Entrées sur la recherche de mots et d'éléments:
════════════════
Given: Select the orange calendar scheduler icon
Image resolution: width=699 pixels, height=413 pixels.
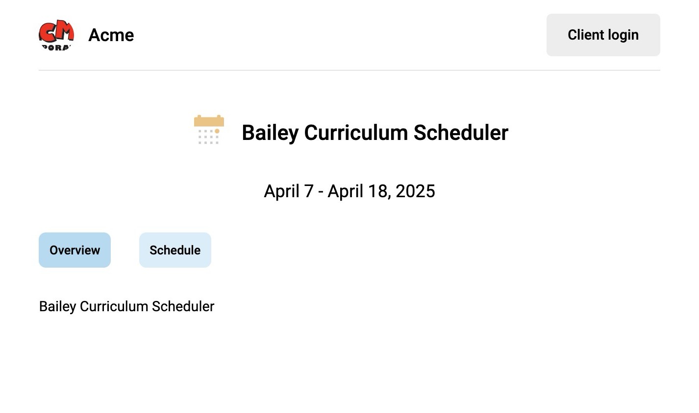Looking at the screenshot, I should click(x=209, y=130).
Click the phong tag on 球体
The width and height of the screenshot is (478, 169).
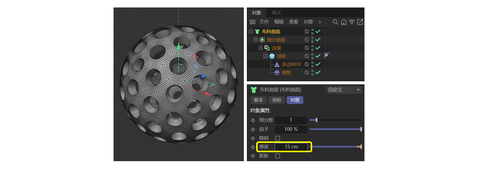click(x=327, y=56)
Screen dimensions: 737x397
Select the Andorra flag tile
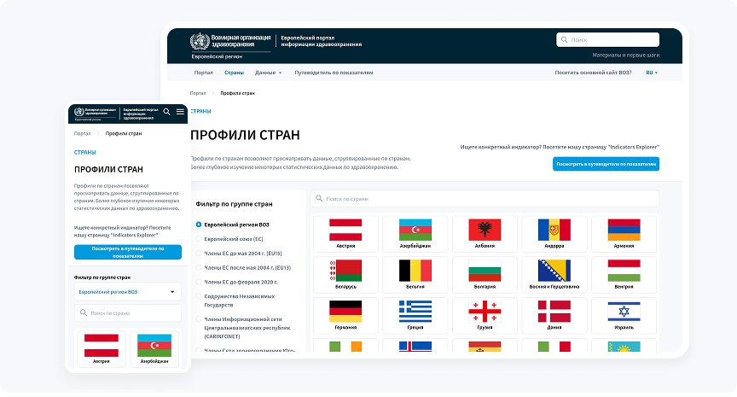pos(554,233)
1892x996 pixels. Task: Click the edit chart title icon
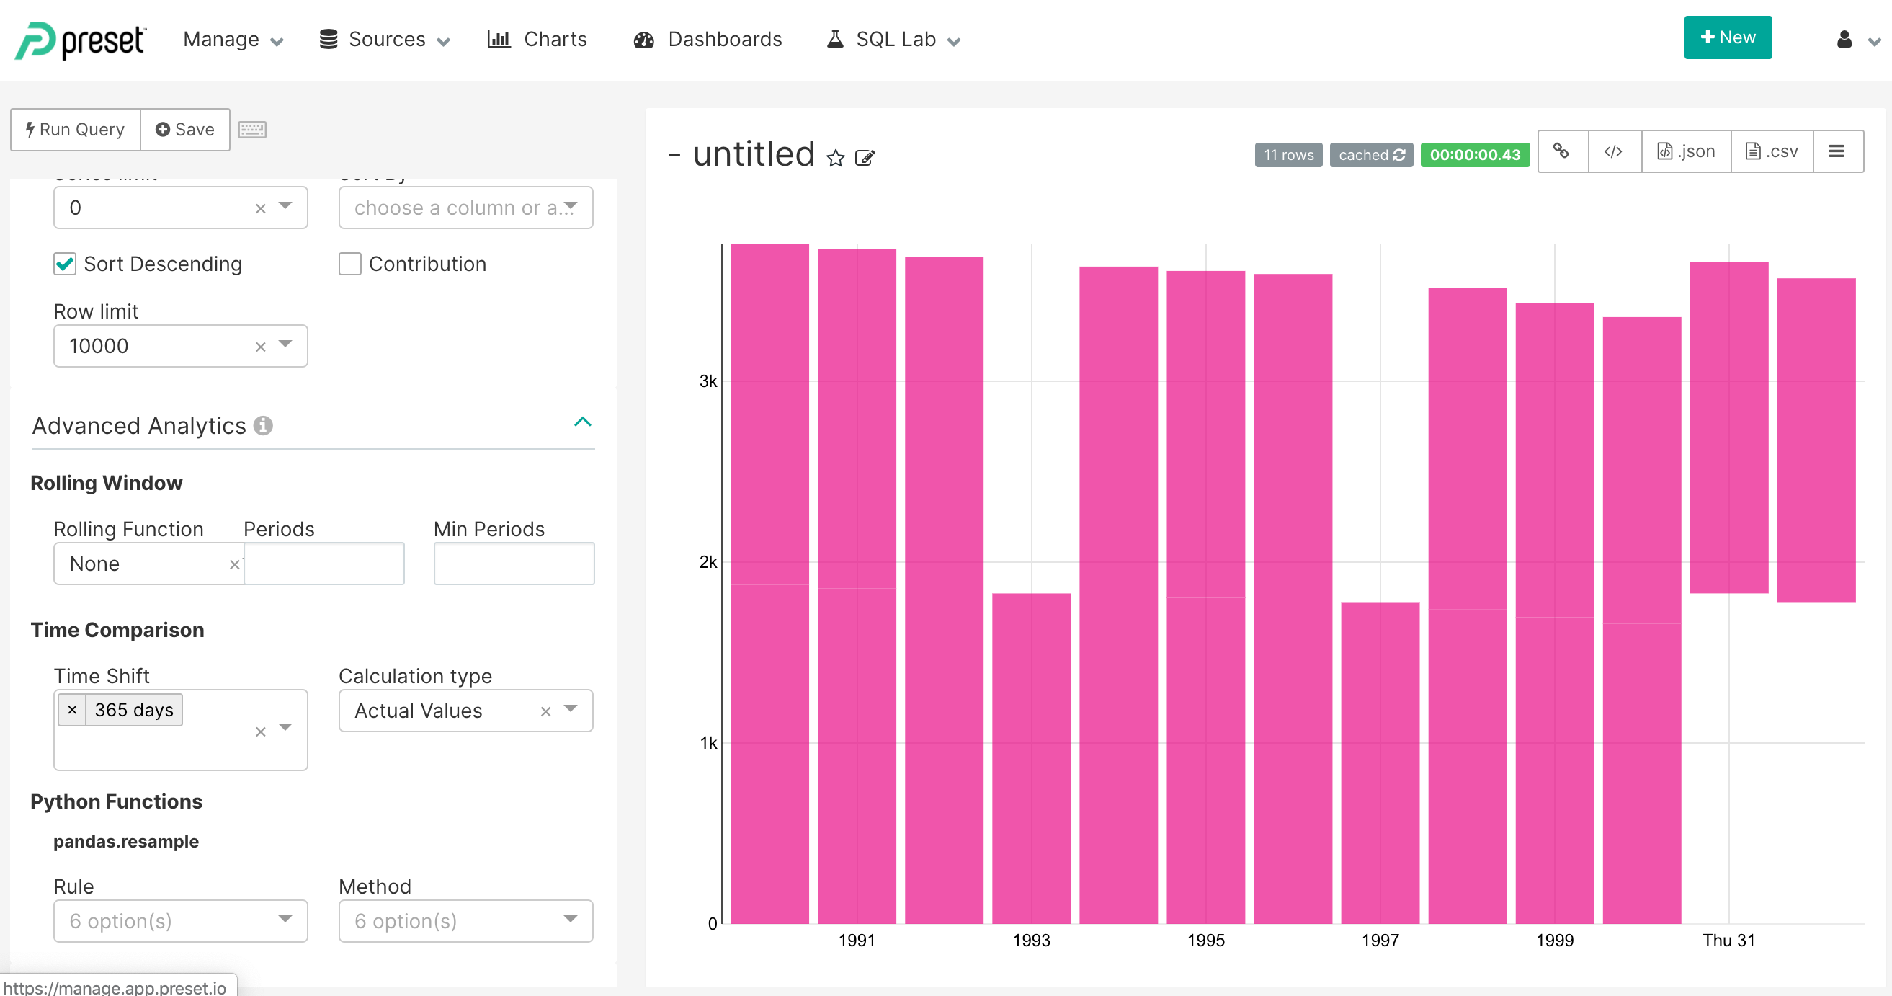coord(864,158)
════════════════
Mettez à jour l'ensemble des données ci-dessus en remplaçant « Select » par « Choose », sans rien modifier d'autre. Laissez les images de côté dans votre réponse.

Given: Choose the orange calendar scheduler icon
Image resolution: width=699 pixels, height=413 pixels.
Looking at the screenshot, I should click(x=209, y=130).
Click the phong tag on 球体
The width and height of the screenshot is (478, 169).
click(x=327, y=56)
Screen dimensions: 737x397
Choose the Andorra flag tile
pos(554,233)
1892x996 pixels. Task: Click the edit chart title icon
coord(864,158)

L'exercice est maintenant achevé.